Пенек, стоя у щелочки забора, встревожен, он волнуется: как бы Гершл своей болтовней не затуманил солнечный день в глазах Буни. Слова Гершла вызывают у него такое же чувство, как и надвигающиеся тучи: вот-вот они закроют синеву неба и яркое солнце. У Пенека нет больше сомнений: «Гершл дурачит Буню… Обманет он ее…»
Пенеку жалко: «Пропадут Бунины две сотни».
Но глаза Буни, видит он, все еще излучают что-то напоминающее знойный летний день; и голос по-прежнему звучит нежно, необыкновенно ласково:
— Ступай, Гершл, уходи теперь…
Она выпускает его руку, но ее глаза пристально следят за ним, пока он удаляется. Видно, ей самой уже ясно: обманет ее Гершл, заберет ее двести рублей. Неожиданно она бросает Гершлу вдогонку:
— Придешь сюда вечером, Гершл? А?
Кажется, что в это мгновение Буня на что-то решилась.
Гершл исчез. Буня стоит одна в бурьяне; ее глаза — зной летнего дня.
Того, что было потом, Пенек никогда не забудет.
В течение нескольких дней Пенек наблюдал, как Буня укладывает свои вещи, как она прощается со всеми знакомыми в городке, прощается навсегда… навсегда…
Лицо ее сияет.
— Наконец-то!
— Достаточно наработалась… Хватит…
Она нетерпеливо дожидается дня отъезда.
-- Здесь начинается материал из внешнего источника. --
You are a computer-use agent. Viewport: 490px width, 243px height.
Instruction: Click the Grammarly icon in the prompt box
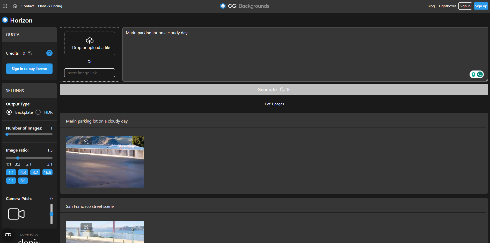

Рано утром она уезжает с Гершлом в Таращу венчаться.
У Пенека крепнет сложившееся о себе же мнение: «Какой я удачливый человек! Только начал наблюдать за Буней, как пришло к ней счастье».
На кухне говорят:
— Буня-то ведь умница! А какую глупость выкинула! Не ей переделать Гершла…
Пенек считает эти разговоры пустой болтовней. Никто, кроме него, думает он, не понимает, в чем дело. Кой-кому из взрослых, заключает Пенек, до того хочется быть обманутым, что он готов отдать обманщику свои последние двести рублей.
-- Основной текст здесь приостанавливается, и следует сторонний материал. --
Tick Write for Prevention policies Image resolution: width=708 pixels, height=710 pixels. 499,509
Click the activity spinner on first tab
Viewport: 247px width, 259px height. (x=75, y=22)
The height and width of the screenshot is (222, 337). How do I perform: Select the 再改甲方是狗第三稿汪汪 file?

Взрослые над обманутым смеются. А он, Пенек, все же на его стороне.
Не прошло и двух недель, как Буня неожиданно вернулась. Шейндл-долговязая даже всплеснула руками.
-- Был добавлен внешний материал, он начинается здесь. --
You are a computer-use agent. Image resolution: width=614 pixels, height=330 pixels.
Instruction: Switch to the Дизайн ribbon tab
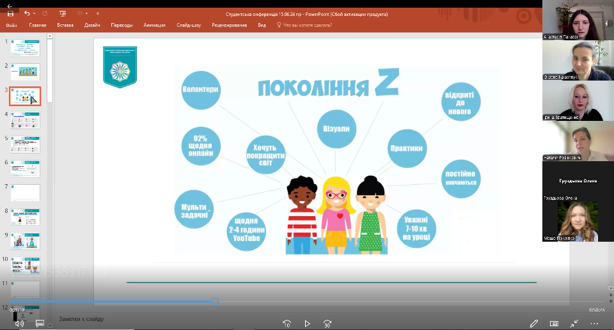point(91,25)
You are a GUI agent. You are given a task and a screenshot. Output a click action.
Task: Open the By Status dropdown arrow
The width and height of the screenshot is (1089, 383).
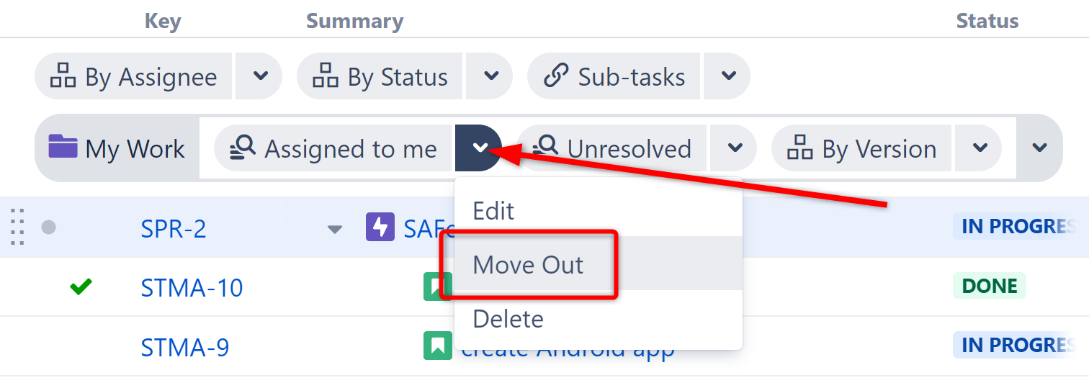pyautogui.click(x=491, y=76)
— Ой, не могу!.. Глаза б мои лучше не глядели…
Буня сильно осунулась, потемнела. Глаза у нее словно чужие. Никто не знал, обвенчалась ли Буня с Гершлом в Тараще. Глядя на Буню, можно было подумать: в Тараще она похоронила кого-то из родных. Она сидела ка кухне целыми часами, не двигаясь с места, казалась полумертвой. Ей, видно, было безразлично, что скажу в городке. Она не обнаруживала ни малейшего интереса и к тому, что о ней шепчутся по углам здесь же, в кухне.
Пенек смотрел издали на Буню широко раскрытыми глазами, боялся приблизиться к ней. Лишь сердце его было переполнено жалостью, жалостью ребенка к матери.
На кухне у печи орудовала уже новая кухарка, присланная сюда Шейндл-важной. Это была маленькая, молчаливая женщина, сердитая-пресердитая. Ее небольшой носик что-то вечно вынюхивал. Сердитыми казались даже ее маленькие уши, даже седые волосы, выбивавшиеся из-под ее головного платка.
В доме ее называли просто:
— Старуха Хая.
Служанки на кухне сразу ее раскусили.
— Не человек, а ведьма!
— Не успела за горшки взяться, как уже свои порядки заводит!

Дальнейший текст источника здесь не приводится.